**REQUEST:** Copy out, word for word, every line from the start of the items below through the line containing "pos(405,348)", inclusive.
----------------
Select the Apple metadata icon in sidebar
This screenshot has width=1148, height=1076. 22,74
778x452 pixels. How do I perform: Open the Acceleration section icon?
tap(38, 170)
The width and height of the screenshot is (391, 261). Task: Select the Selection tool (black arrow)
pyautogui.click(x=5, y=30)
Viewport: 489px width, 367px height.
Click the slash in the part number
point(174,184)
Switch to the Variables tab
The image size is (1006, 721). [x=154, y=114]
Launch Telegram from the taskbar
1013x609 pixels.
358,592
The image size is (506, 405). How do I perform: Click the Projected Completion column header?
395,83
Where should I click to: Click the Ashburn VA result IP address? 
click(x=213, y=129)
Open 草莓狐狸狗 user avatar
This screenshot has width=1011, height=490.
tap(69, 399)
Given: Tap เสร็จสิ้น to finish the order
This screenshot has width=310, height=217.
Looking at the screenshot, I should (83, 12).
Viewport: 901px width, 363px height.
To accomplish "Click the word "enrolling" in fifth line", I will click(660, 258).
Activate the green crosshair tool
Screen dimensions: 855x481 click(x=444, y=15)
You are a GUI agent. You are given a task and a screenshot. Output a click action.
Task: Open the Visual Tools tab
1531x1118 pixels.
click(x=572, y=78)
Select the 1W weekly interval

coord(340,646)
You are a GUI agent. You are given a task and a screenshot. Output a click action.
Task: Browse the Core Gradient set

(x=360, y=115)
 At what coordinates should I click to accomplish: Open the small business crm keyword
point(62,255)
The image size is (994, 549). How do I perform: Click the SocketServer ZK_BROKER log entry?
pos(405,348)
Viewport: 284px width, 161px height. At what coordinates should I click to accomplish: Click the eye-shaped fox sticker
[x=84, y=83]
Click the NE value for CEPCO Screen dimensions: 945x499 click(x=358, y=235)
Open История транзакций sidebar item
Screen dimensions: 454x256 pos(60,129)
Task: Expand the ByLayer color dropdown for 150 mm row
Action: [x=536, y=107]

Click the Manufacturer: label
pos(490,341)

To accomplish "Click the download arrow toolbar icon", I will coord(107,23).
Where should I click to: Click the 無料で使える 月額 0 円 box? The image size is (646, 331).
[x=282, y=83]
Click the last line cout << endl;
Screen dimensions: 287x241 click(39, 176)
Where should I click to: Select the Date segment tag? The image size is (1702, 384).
----------------
**EXERCISE SOLUTION:**
Select the Apple metadata icon in sidebar
This screenshot has width=1148, height=1076. 22,74
778x452 pixels. How do I perform: Open the Acceleration section icon?
tap(38, 170)
The width and height of the screenshot is (391, 261). Task: Select the Selection tool (black arrow)
pyautogui.click(x=5, y=30)
Viewport: 489px width, 367px height.
Click the slash in the part number
point(174,184)
Switch to the Variables tab
The image size is (1006, 721). [x=154, y=114]
Launch Telegram from the taskbar
1013x609 pixels.
358,592
The image size is (506, 405). How do I perform: Click the Projected Completion column header?
395,83
Where should I click to: Click the Ashburn VA result IP address? 
click(x=213, y=129)
Open 草莓狐狸狗 user avatar
This screenshot has width=1011, height=490.
tap(69, 399)
Given: Tap เสร็จสิ้น to finish the order
This screenshot has width=310, height=217.
Looking at the screenshot, I should (83, 12).
Viewport: 901px width, 363px height.
To accomplish "Click the word "enrolling" in fifth line", I will click(660, 258).
Activate the green crosshair tool
Screen dimensions: 855x481 click(x=444, y=15)
You are a GUI agent. You are given a task and a screenshot. Output a click action.
Task: Open the Visual Tools tab
1531x1118 pixels.
click(x=572, y=78)
Select the 1W weekly interval

coord(340,646)
You are a GUI agent. You are given a task and a screenshot. Output a click action.
Task: Browse the Core Gradient set

(x=360, y=115)
 At what coordinates should I click to accomplish: Open the small business crm keyword
point(62,255)
The image size is (994, 549). How do I perform: Click the SocketServer ZK_BROKER log entry?
pos(405,348)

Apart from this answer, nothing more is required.